Course code BūvZD019

Credit points 6

Statistical and data mining methods for engineering research

Total Hours in Course162

Number of hours for lectures32

Number of hours for laboratory classes32

Independent study hours98

Date of course confirmation04.09.2019

Responsible UnitInstitute of Computer Systems and Data Science

Course developer

author prof.

Irina Arhipova

Dr. sc. ing.

Course abstract

PhD students acquire statistical and data mining methods for engineering research from problem identification to data analysis and interpretation. The tasks solving will be based on the statistical analysis software: SPSS and RStudio. The course includes traditional methods of data analysis and hypothesis testing: analysis of variance, regression analysis, analysis of covariance, discriminant analysis, principal component analysis, cluster analysis. The methods of the data mining will be analysed: classification, clustering, association, neural networks, sequential patterns and decision trees.

Learning outcomes and their assessment

After completing the course Ph.D. student will have:
• knowledge - is able to show that familiar with and understand the most advanced frontier of scientific theories and knowledge, manage statistical and data mining methods in engineering research (during the practical classes the necessary statistical and data mining methods for testing the hypothesis of the doctoral thesis are analyzed);
• skills - is able independently evaluate and select appropriate statistical and data mining methods for engineering research, have made a contribution to the expansion of the knowledge limit or give new understanding of existing knowledge and their applications in practice, to implement a significant amount of original research, some of which are at the cited international publications level (during the practical classes the necessary statistical and data mining methods for the data analysis of the doctoral thesis have been selected);
• competences - is able, making independent, critical analysis, synthesis and evaluation, to solve significant research tasks in engineering field, alone to raise the research idea, plan and find a solution (independent work has been developed and during the practical classes defended).

Course Content(Calendar)

1. Classification of statistical methods.
2. Data analysis with hypothesis testing.
3. Analysis of variance (ANOVA)
4. Regression analysis.
5. Analysis of covariance (ANCOVA).
6. Discriminant analysis.
7. Principal component analysis (PCA).
8. Cluster analysis.
9. Data mining process and methods.
10. Classification.
11. Clustering.
12. Association.
13. Neural networks.
14. Sequential patterns.
15. Decision trees.
16. Defending of the independent work.

Requirements for awarding credit points

Independent work has been developed and defended.
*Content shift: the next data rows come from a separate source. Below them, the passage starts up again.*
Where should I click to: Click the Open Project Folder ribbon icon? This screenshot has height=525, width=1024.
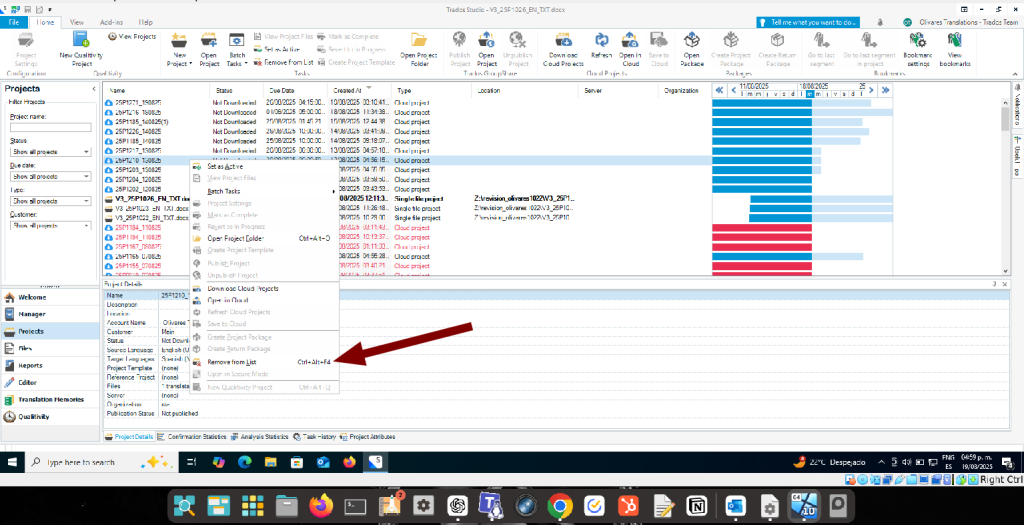click(x=421, y=44)
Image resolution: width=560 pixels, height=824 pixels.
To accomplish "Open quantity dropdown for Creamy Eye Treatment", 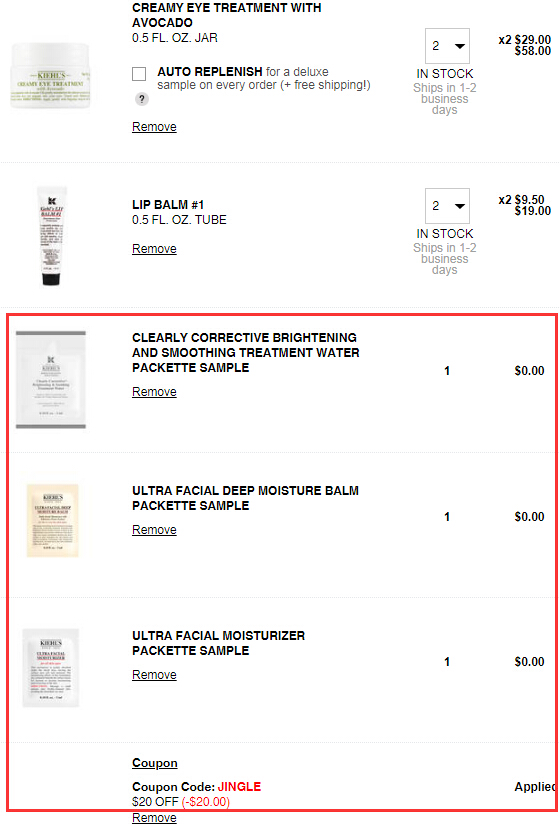I will (447, 46).
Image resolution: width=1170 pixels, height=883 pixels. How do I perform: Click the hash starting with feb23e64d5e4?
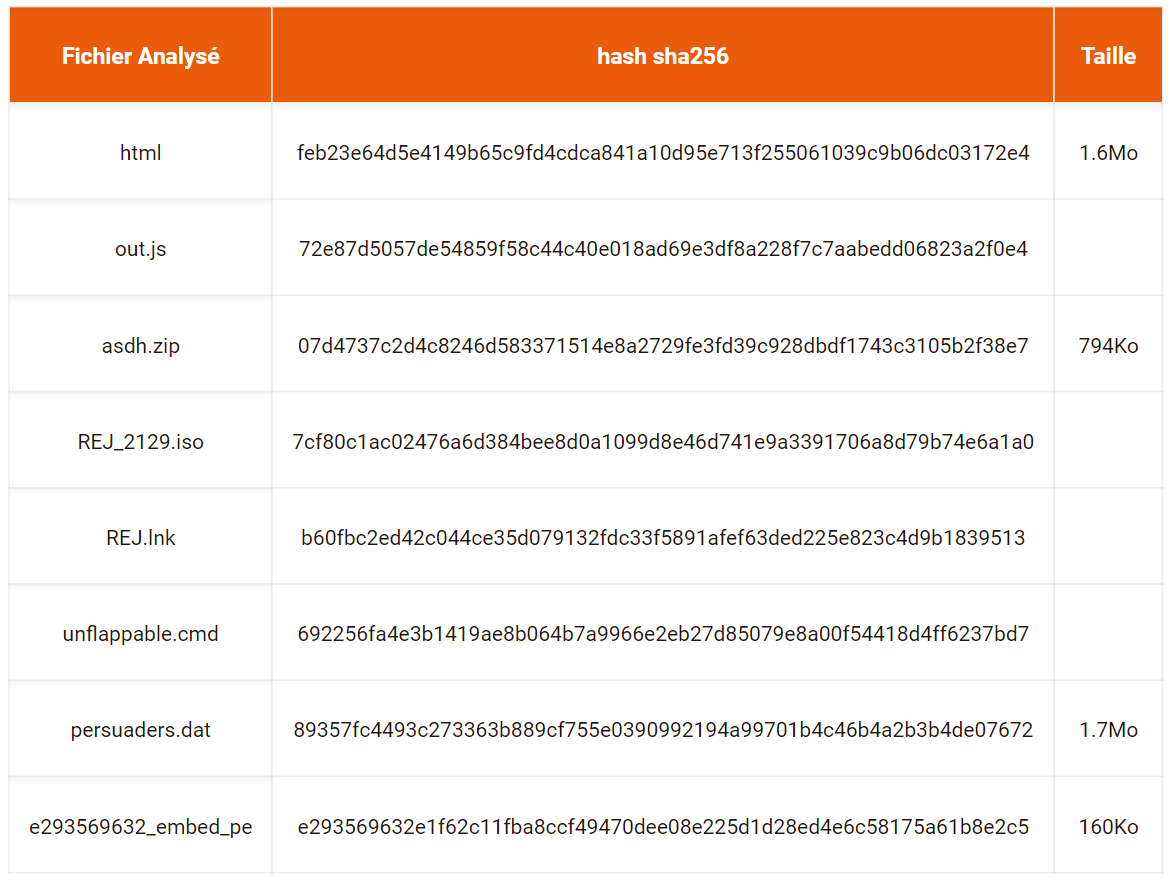(x=663, y=153)
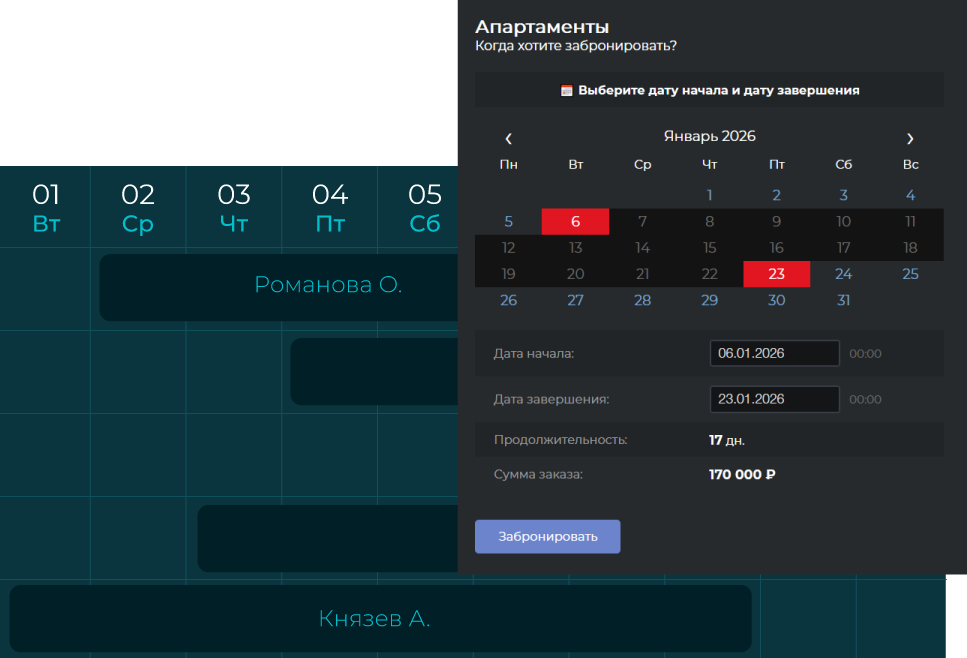967x658 pixels.
Task: Go to previous month in calendar
Action: pos(509,138)
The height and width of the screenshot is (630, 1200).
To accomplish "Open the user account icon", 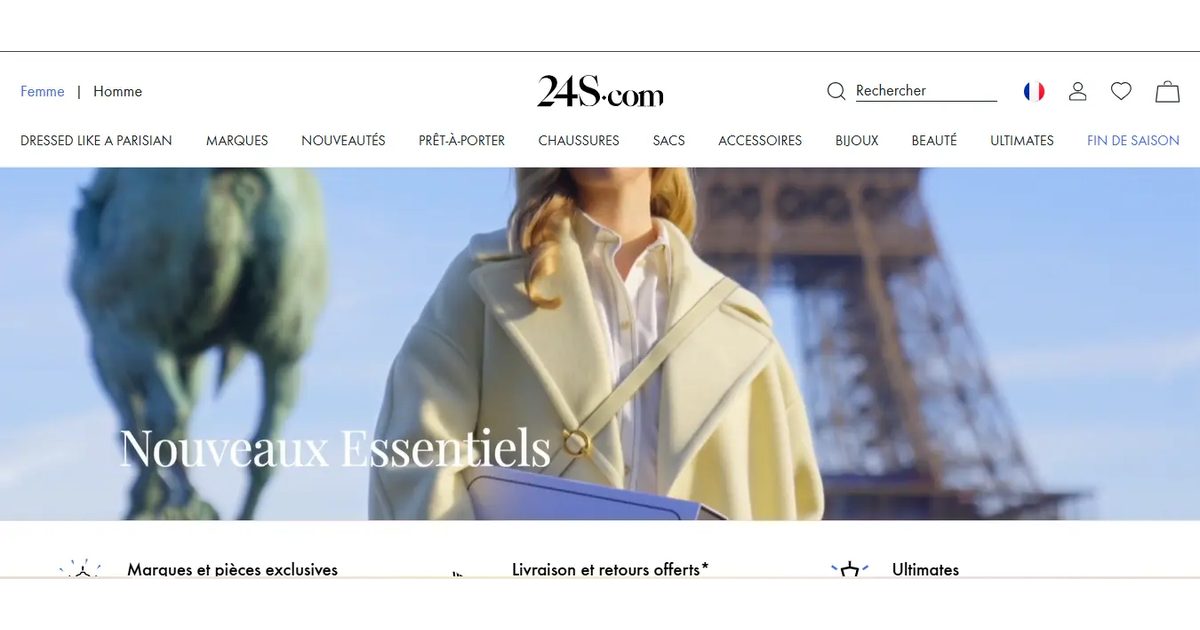I will coord(1077,91).
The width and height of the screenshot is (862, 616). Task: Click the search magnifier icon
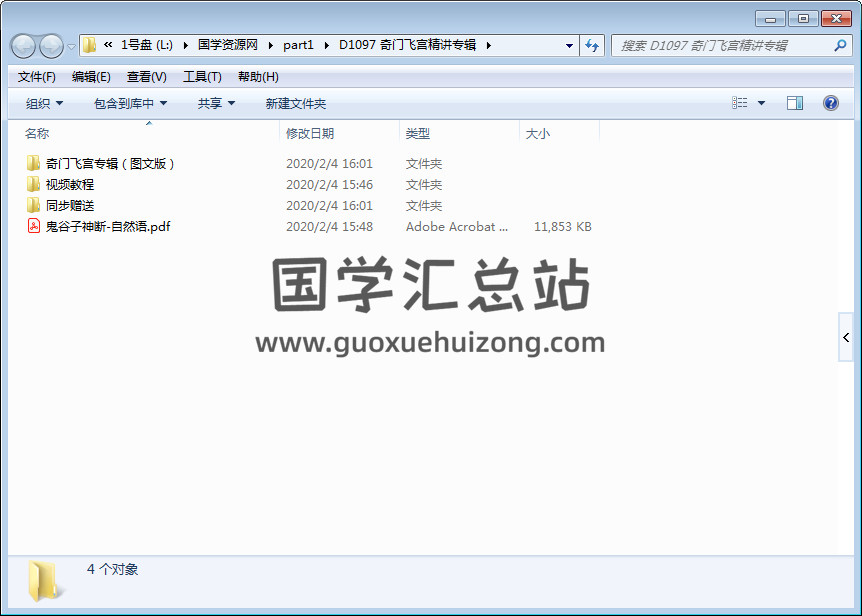point(840,46)
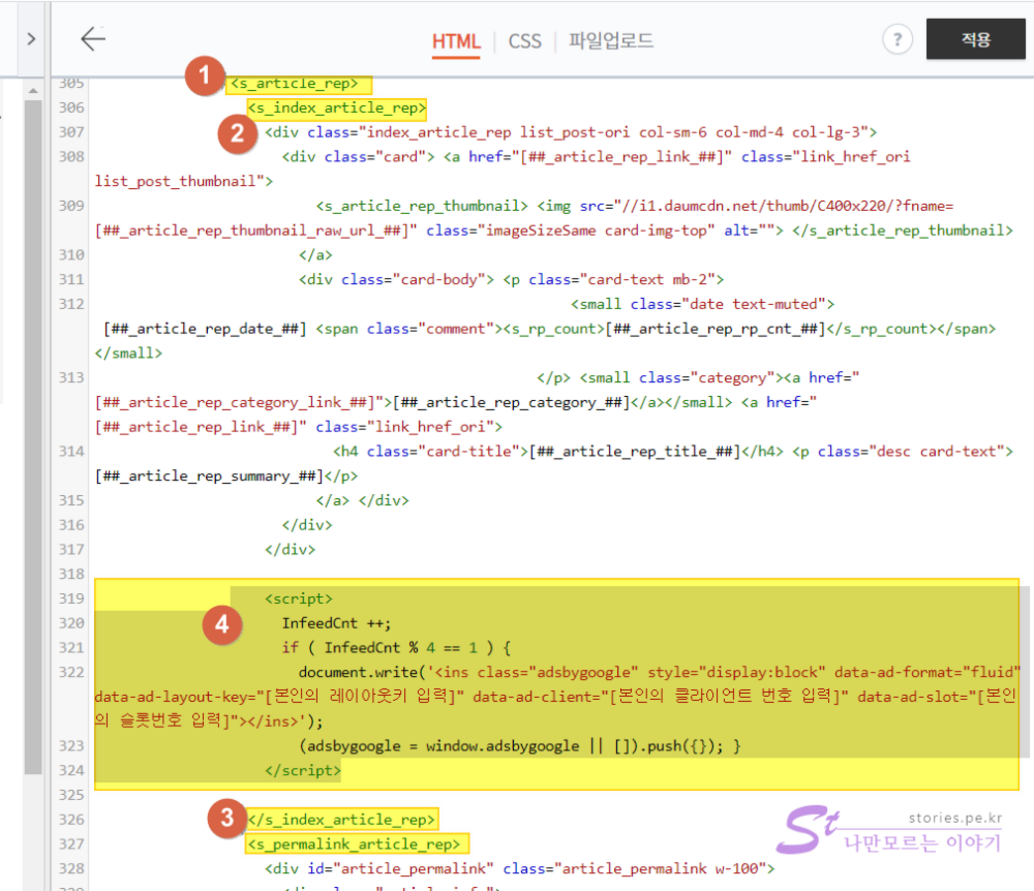The height and width of the screenshot is (891, 1034).
Task: Click the left panel scrollbar up arrow
Action: click(33, 92)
At least three different statistical and data mining methods for the real data analysis should be used.

Description of the organization and tasks of students’ independent work

The organization of independent work during the semester is independently studying literature, using academic staff member consultations.

Criteria for Evaluating Learning Outcomes

The assessment of learning outcomes depends on the degree of development of the independent work. To obtain the minimal assessment it is necessary to formulate and test the hypotheses using at least 3 statistical and data mining methods, based on the data of the doctoral thesis.

Compulsory reading

1. John H. Schuenemeyer, Lawrence J. Drew. Statistics for Earth and Environmental Scientists. Hoboken, New Jersey: John Wiley & Sons, 2011. P.407.
2. Nathabandu T. Kottegoda, Renzo Rosso. Applied statistics for civil and environmental engineers. Oxford; Malden, MA: Blackwell Publishing, 2008, P.718.
3. Jiawei Han, Micheline Kamber. Data mining : concepts and techniques. San Fransisco: Morgan Kaufmann; Amsterdam [etc.] : Elsevier, 2006, P.770.
4. Michael P. Marder. Research methods for science. Cambridge; New York, NY: Cambridge University Press, 2011, P.227.

Further reading

1. Hahn G. J., Shapiro S. S. Statistical Models in Engineering. A Wiley-Interscience Publication. John Wiley & Sons, INC, 1994, P. 347.
2. Gary D. Bouma, Rod Ling, Lori Wilkinson.The research process. Ontario: Oxford University Press, 2009, P.257.
3. John W. Creswell.Research design: qualitative, quantitative, and mixed methods approaches. Thousand Oaks, Calif.: Sage, 2009, P.260.

Periodicals and other sources

1. Statistical Analysis and Data Mining.Hoboken, Wiley-Blackwell. ISSN:1932-1864. E-ISSN:1932-1872
2. International Journal of Data Mining, Modelling and Management. Inderscience. ISSN:1759-1163. E-ISSN:1759-1171
3. Electronic Journal of Applied Statistical Analysis. ESE - Salento University Publishing. ISSN:2070-5948

Notes

Study course for all LLU doctoral study programs.